What is required:
Switch "Select" to "Choose" in the listing lines from the one holding "You are a GUI" through the end of the listing, inclusive, and write those lines out again with nothing else altered. Omit the pictures from your answer.

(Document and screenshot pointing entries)

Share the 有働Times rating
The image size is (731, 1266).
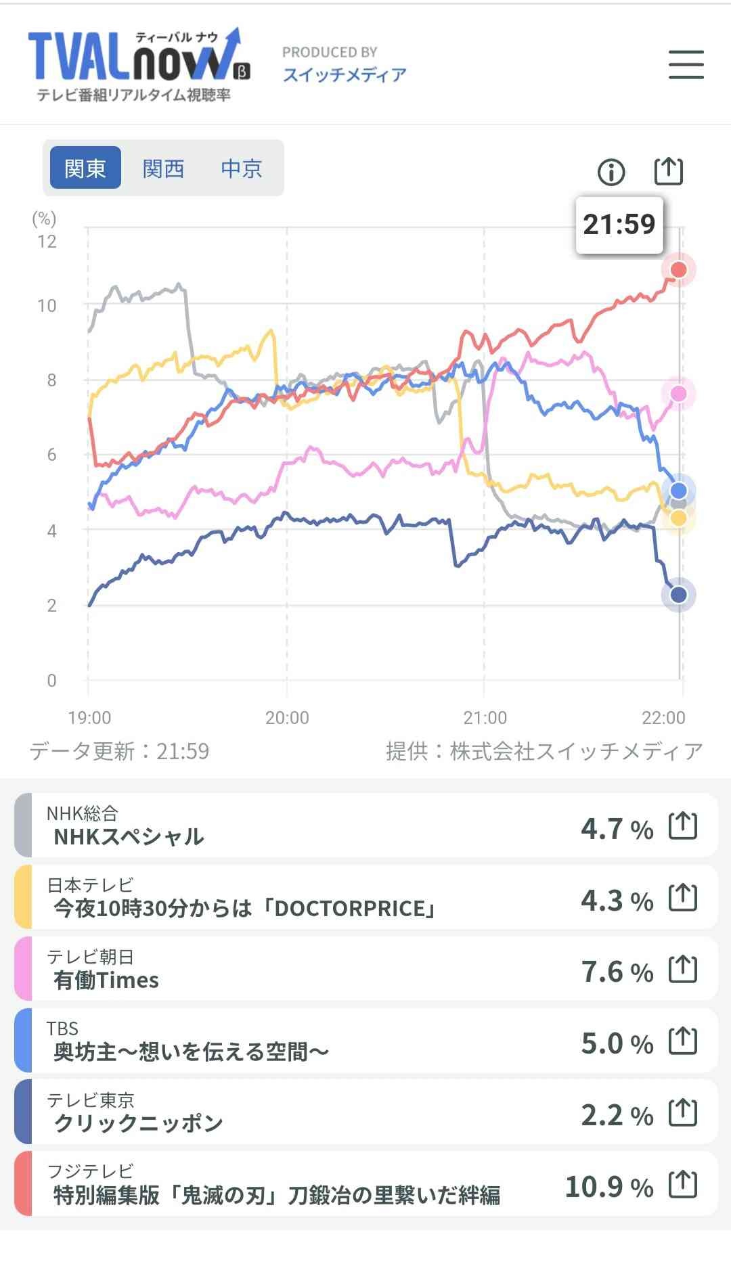tap(682, 969)
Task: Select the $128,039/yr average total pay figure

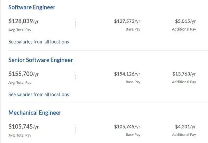Action: 23,21
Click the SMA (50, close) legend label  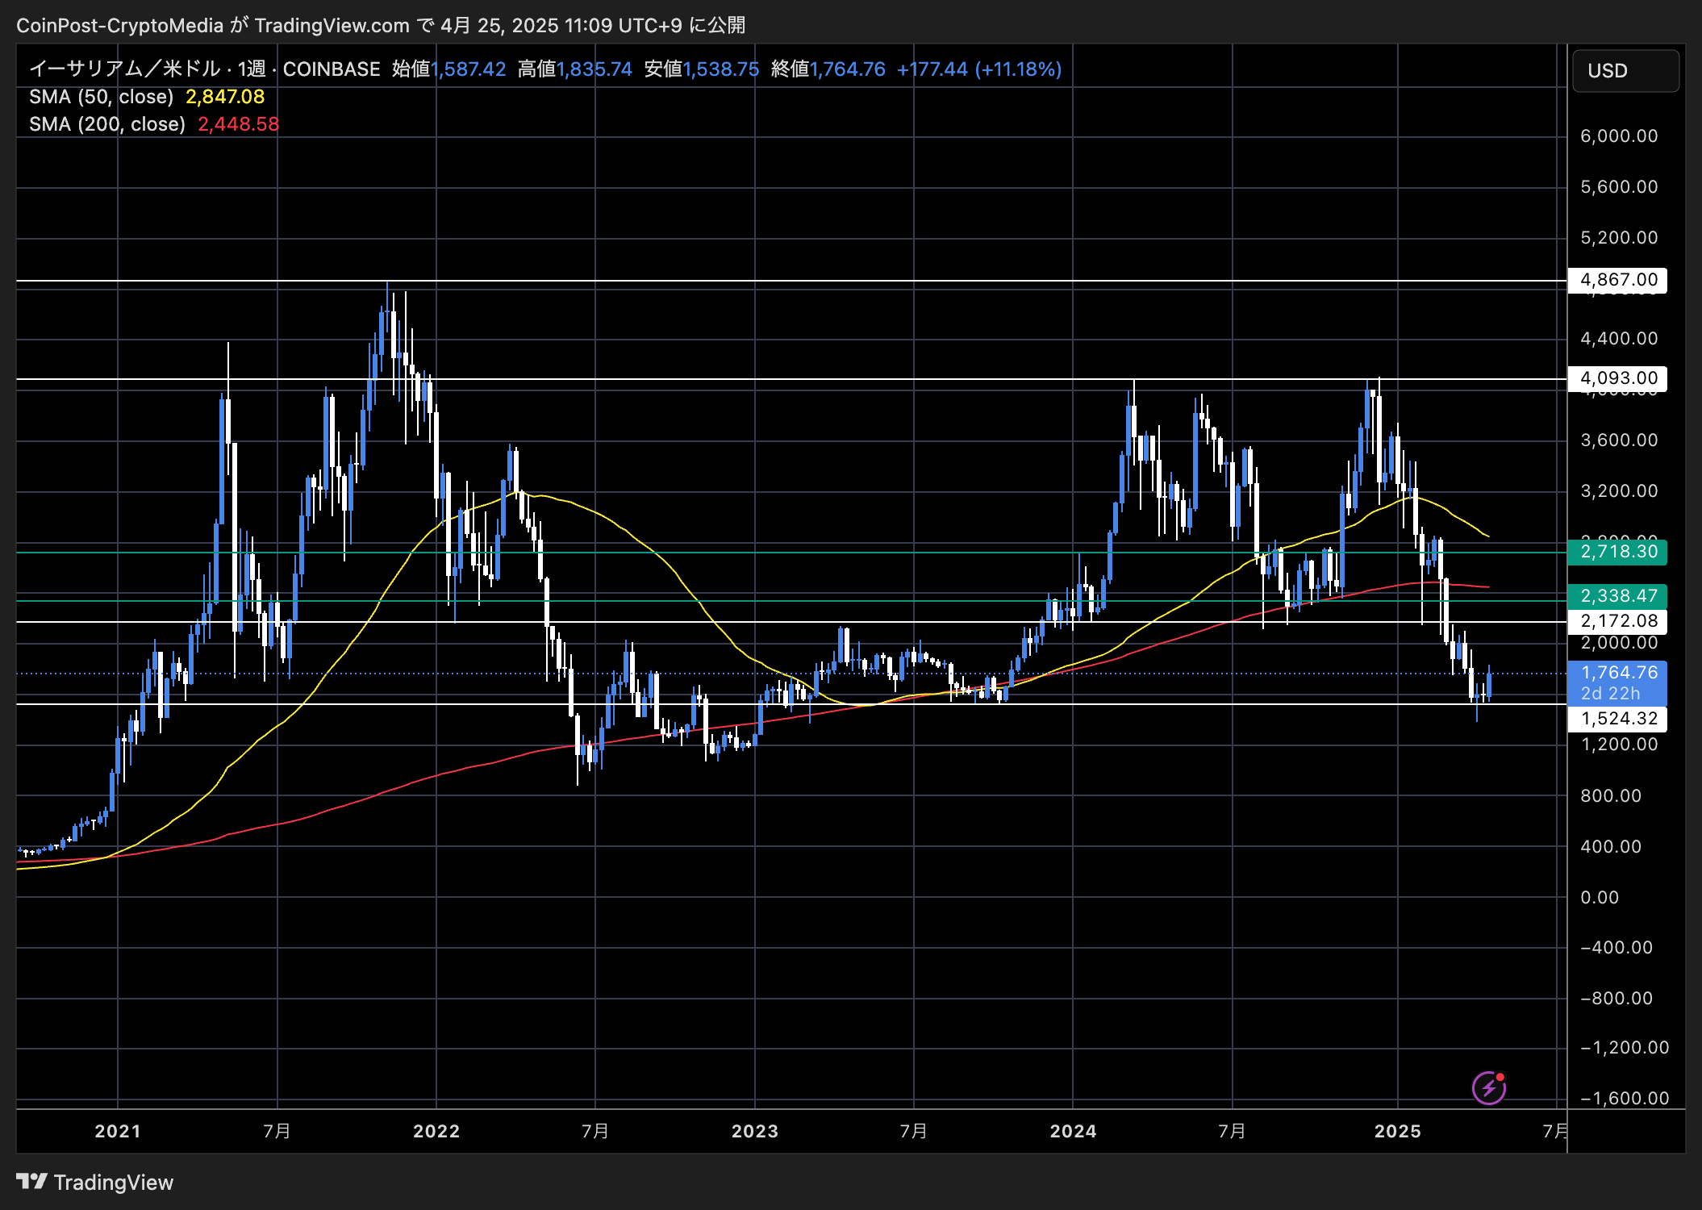coord(101,97)
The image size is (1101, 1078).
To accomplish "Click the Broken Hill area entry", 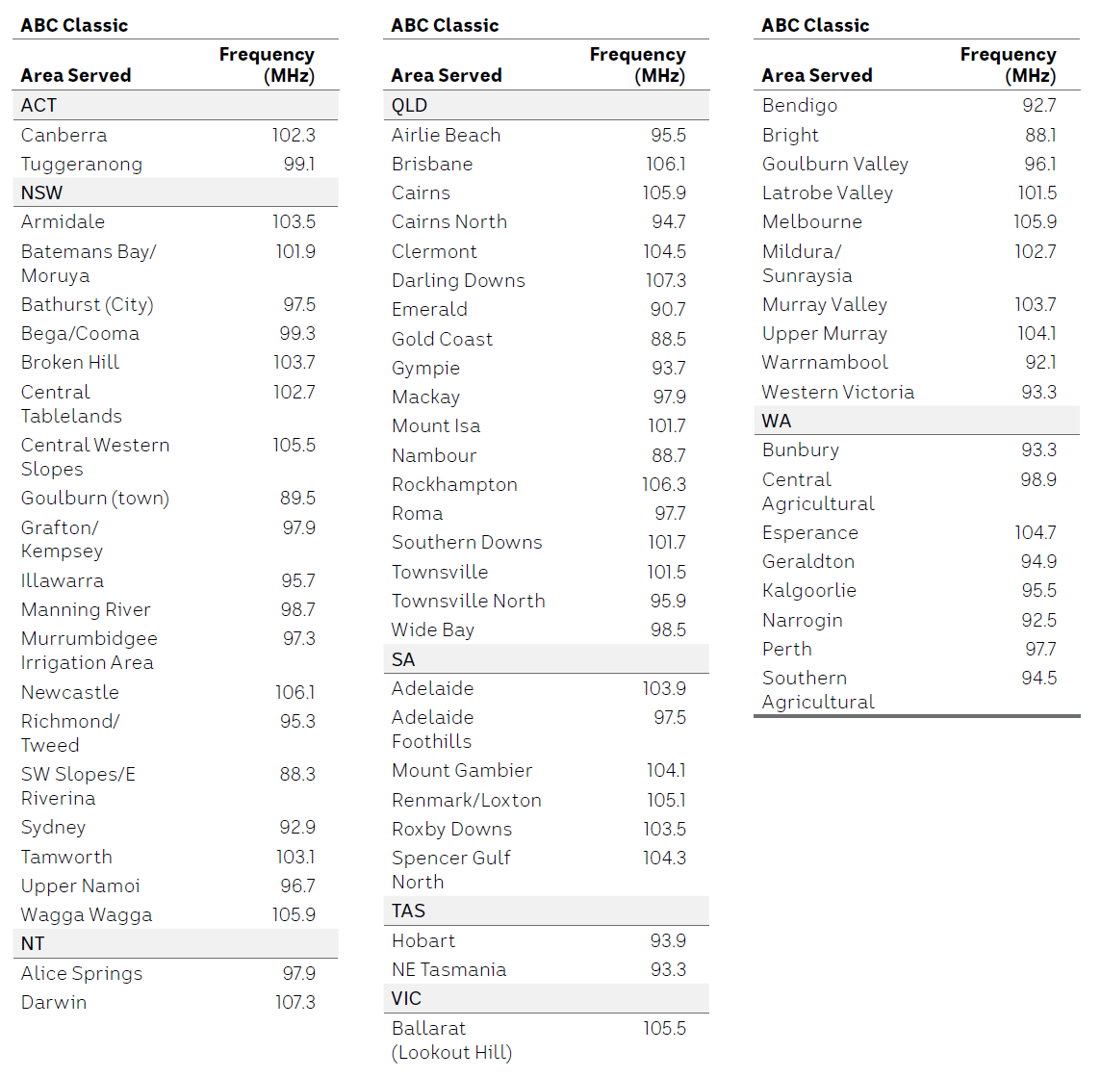I will (175, 362).
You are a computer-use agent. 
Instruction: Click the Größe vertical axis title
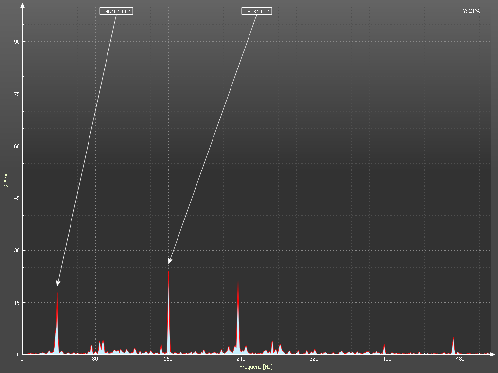point(7,180)
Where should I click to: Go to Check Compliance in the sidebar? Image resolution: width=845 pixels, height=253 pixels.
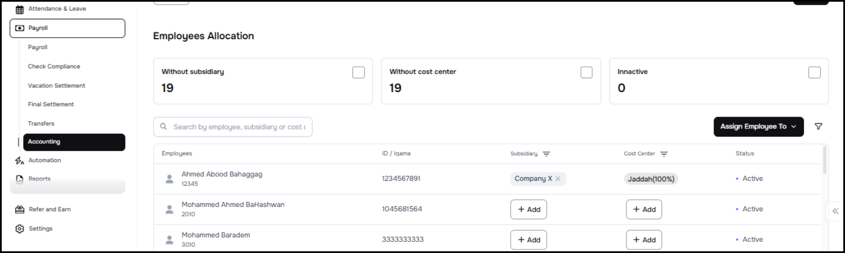54,67
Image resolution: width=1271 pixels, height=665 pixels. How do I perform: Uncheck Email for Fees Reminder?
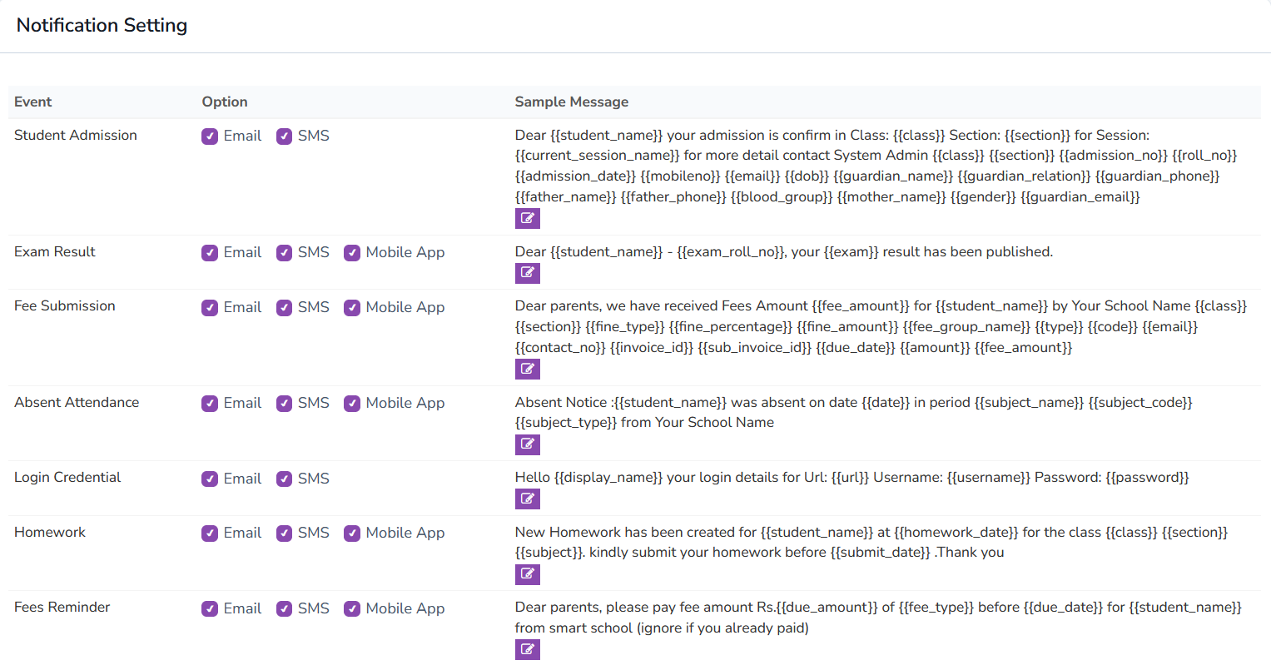tap(210, 609)
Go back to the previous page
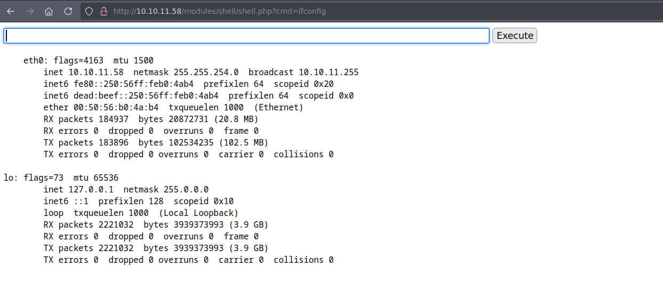This screenshot has width=663, height=282. [11, 11]
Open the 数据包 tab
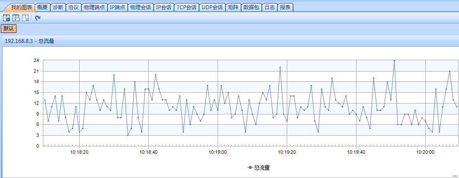This screenshot has width=459, height=178. (x=252, y=7)
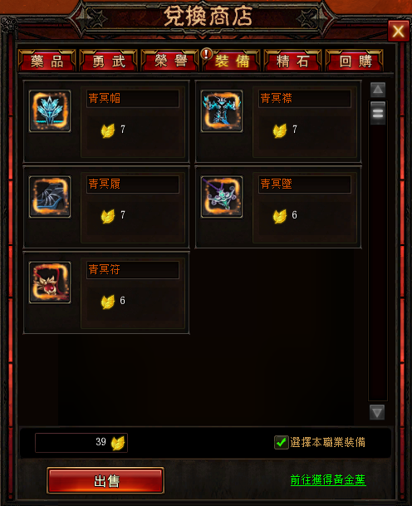Follow the 前往獲得黃金葉 link

tap(328, 480)
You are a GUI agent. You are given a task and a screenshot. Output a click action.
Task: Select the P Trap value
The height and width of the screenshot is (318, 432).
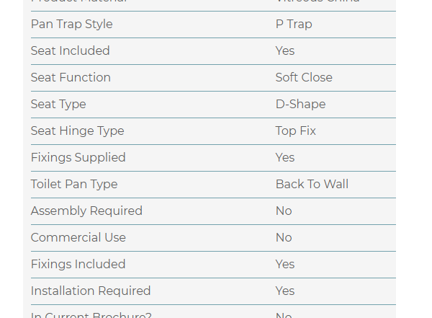tap(294, 25)
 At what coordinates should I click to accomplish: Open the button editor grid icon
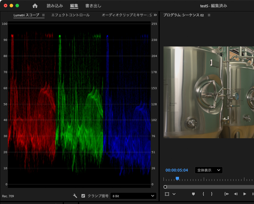[167, 194]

Task result:
You are a GUI agent. You are given a task and a screenshot. Output a click action.
Task: Choose the P Trap value
The height and width of the screenshot is (318, 432).
tap(294, 25)
 At what coordinates should I click to accomplish: Open the button editor grid icon
[167, 194]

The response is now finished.